Using the functional equation of the Zeta function to compute positive integer values I was reading this article by Ivic. In the introduction, he mentions the functional equation of the Riemann Zeta function, which he says is valid for all complex $s$:
$$
\zeta(s)=\chi(s)\zeta(1-s),
$$
where
$$
\chi(s)=2^s\pi^{s-1}\sin(\frac{\pi s}{2})\Gamma(1-s).
$$
From this we get that its zeroes are at the negative even integers. But then we have incorrect values at positive odd integers $s=2n-1$ for $n\in\mathbb{Z}, n>1$, i.e.,
$$
\zeta(2n-1)=\chi(2n-1)\zeta(-2(n-1)),
$$
which obviously gives $\zeta(2n-1)=0$ since the RHS is $\chi(2n-1)\times 0$. This is of course false, since all values of $\zeta$ converge to a nonzero value for odd positive integers $>1$.
Something is amiss here, what is it? Am I to understand that the functional equation of the Riemann Zeta function is not valid for all complex $s$?

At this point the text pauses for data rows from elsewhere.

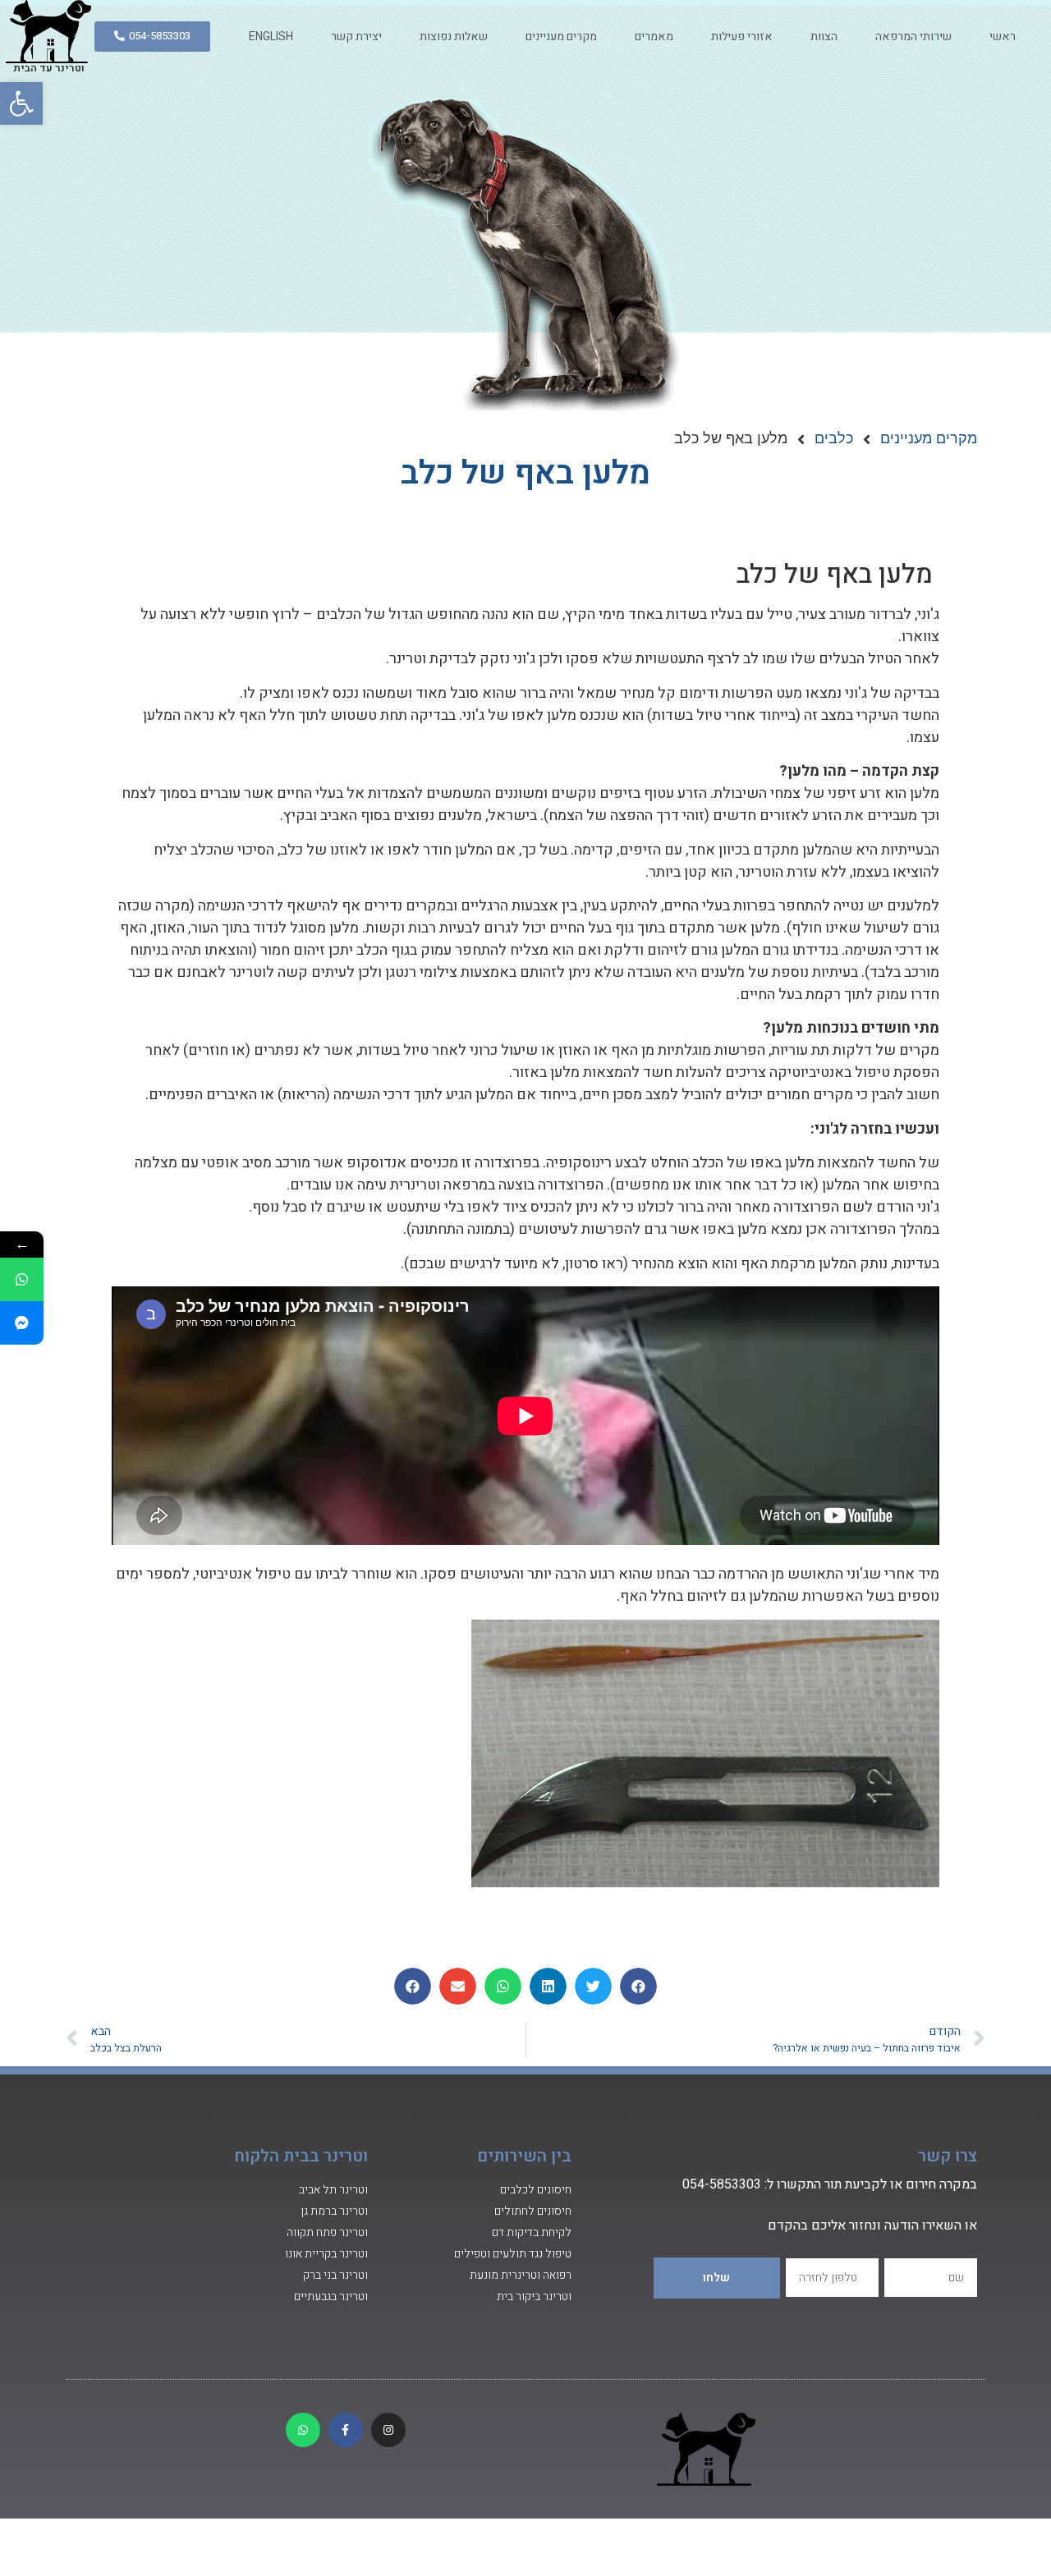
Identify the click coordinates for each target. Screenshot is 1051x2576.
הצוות (824, 36)
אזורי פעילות (742, 36)
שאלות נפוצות (454, 36)
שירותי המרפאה (913, 36)
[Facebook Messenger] (22, 1323)
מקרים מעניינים (561, 36)
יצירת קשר (356, 36)
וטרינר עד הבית (49, 68)
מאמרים (654, 36)
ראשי (1002, 36)
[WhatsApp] (22, 1279)
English (271, 36)
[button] (21, 103)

 A: Your conclusion: "... which obviously gives $\,\zeta(2n-1)\color{red}{=0}\,$ since the RHS is $\,\chi(2n-1)\times0\,$ ..." is incorrect. 
$$ \zeta(2n-1)=\chi(2n-1)\,\zeta(-2(n-1))=\infty\times0\,\color{red}{\ne0} $$ 
And the functional equation of Riemann Zeta function is valid $\,\forall\,s\in\mathbb{C}\,$ including $\,s=1\,$.
$$ \begin{align} 
& \lim_{n\to2}\left[\,\chi(2n-1)\,\zeta(-2(n-1))\,\right]=\zeta(3) \\ 
& \lim_{n\to3}\left[\,\chi(2n-1)\,\zeta(-2(n-1))\,\right]=\zeta(5) \\ 
& \dots\,\dots \\[4mm] 
& \zeta(s)=\chi(s)\zeta(1-s)\implies\zeta(1-s)=\zeta(s)/\chi(s) \\
& \lim_{s\to1}\left[\,\zeta(s)\,/\,\chi(s)\,\right]=\zeta(0)=-1/2 \\[2mm] 

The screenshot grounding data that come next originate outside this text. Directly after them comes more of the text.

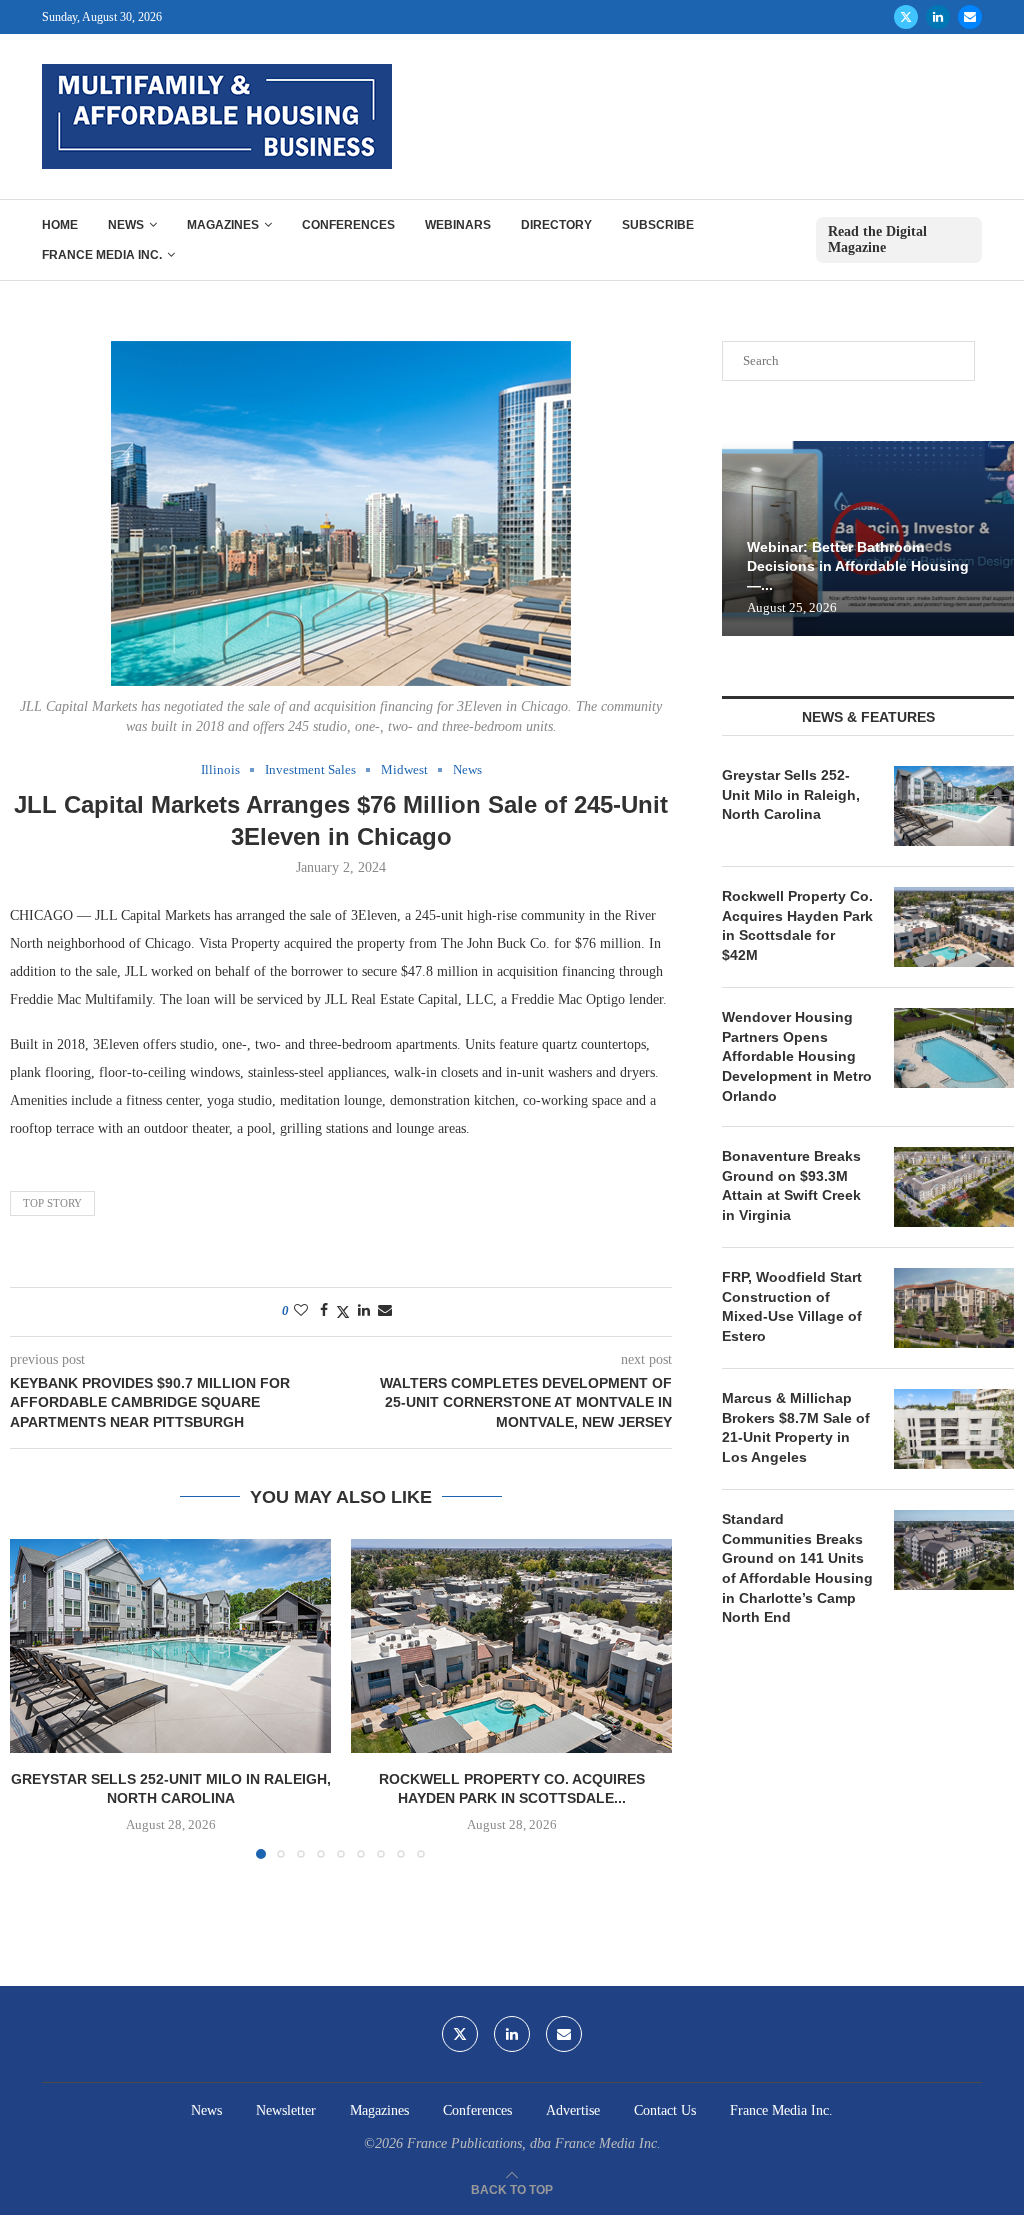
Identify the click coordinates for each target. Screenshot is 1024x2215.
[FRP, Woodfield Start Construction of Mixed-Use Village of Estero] (954, 1308)
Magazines (223, 225)
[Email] (970, 17)
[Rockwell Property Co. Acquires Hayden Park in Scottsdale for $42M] (511, 1646)
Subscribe (658, 225)
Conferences (348, 225)
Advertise (573, 2110)
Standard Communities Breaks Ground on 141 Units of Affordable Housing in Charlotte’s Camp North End (797, 1568)
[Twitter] (906, 17)
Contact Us (665, 2110)
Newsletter (286, 2110)
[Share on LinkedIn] (364, 1311)
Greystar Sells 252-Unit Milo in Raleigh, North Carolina (791, 794)
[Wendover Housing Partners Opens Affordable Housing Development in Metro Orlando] (954, 1048)
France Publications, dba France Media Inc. (534, 2143)
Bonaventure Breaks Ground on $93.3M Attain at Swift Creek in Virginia (791, 1185)
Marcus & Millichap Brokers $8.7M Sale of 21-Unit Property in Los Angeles (796, 1427)
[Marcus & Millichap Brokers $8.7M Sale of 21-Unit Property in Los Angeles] (954, 1429)
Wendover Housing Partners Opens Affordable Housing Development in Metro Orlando (797, 1056)
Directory (556, 225)
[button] (37, 1698)
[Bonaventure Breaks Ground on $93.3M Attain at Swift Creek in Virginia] (954, 1187)
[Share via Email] (385, 1311)
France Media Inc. (102, 255)
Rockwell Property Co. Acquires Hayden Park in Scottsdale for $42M (797, 925)
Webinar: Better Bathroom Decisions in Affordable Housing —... (858, 566)
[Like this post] (301, 1311)
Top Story (52, 1203)
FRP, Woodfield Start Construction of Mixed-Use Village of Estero (792, 1306)
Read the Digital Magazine (877, 239)
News (126, 225)
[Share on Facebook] (324, 1311)
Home (60, 225)
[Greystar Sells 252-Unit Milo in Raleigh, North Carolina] (170, 1646)
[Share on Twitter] (343, 1312)
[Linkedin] (938, 17)
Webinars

& \lim_{s\to1}\left[\,(1-s)\,\zeta(s)\,\right] =\lim_{s\to1}\left[\,(1-s)\,2^s{\pi}^{s-1}\sin\left({\frac{\pi s}{2}}\right)\Gamma(1-s)\zeta(1-s)\,\right] = \\ 
& \lim_{s\to1}\left[\,2^s{\pi}^{s-1}\sin\left({\frac{\pi s}{2}}\right)\Gamma(2-s)\zeta(1-s)\,\right] =2^1{\pi}^0\sin\left({\frac{\pi}{2}}\right)\Gamma(1)\zeta(0) =-1 \\ 
& \dots\,\dots 
\end{align} $$ 
A: A few thoughts, If fellow posters think htis is not a suitable answer, I can post as 'community'
The functional equation

$$
\zeta(s)=2^s\pi^{s-1}\sin \left(\frac{\pi s}{2}\right)\Gamma(1-s)\zeta(1-s),
$$
  Holds $\forall s \in \mathbb{C}$

The above is valid for all complex numbers $s$ where both sides are defined. Clearly $\zeta(s)$ has no zeros for $s \geq 1$ and has only trivial zeros for $s \leq 0$, which correspond to poles of $\Gamma(s/2)$, and has infinitely many zeros on the critical strip $0 < s < 1$. We may define a related function, which shows symmetry properties more readily than does the above definition.
Define
$$\xi(s) = \pi^{-(1-s)/2}\Gamma(1-s)\zeta(1-s) = \xi(1-s)$$
Which shows that $\xi$ is symmetric along the critical line $\Re(s) = \frac{1}{2}$. Now, $\xi$ is entire , since the factor of $s − 1$ will eliminate the pole of $\zeta(s)$ at $s = 1$. 
The functional equation  shows that if $s$ is a zero in the critical strip, then so is $1 − s$, since zeros occur in complex conjugate pairs. So if the Reimann hypothesis wer to be false, then zeros in the critical strip that are not on the critical line would occur  in four-tuples corresponding to vertices of rectangles in the complex plane.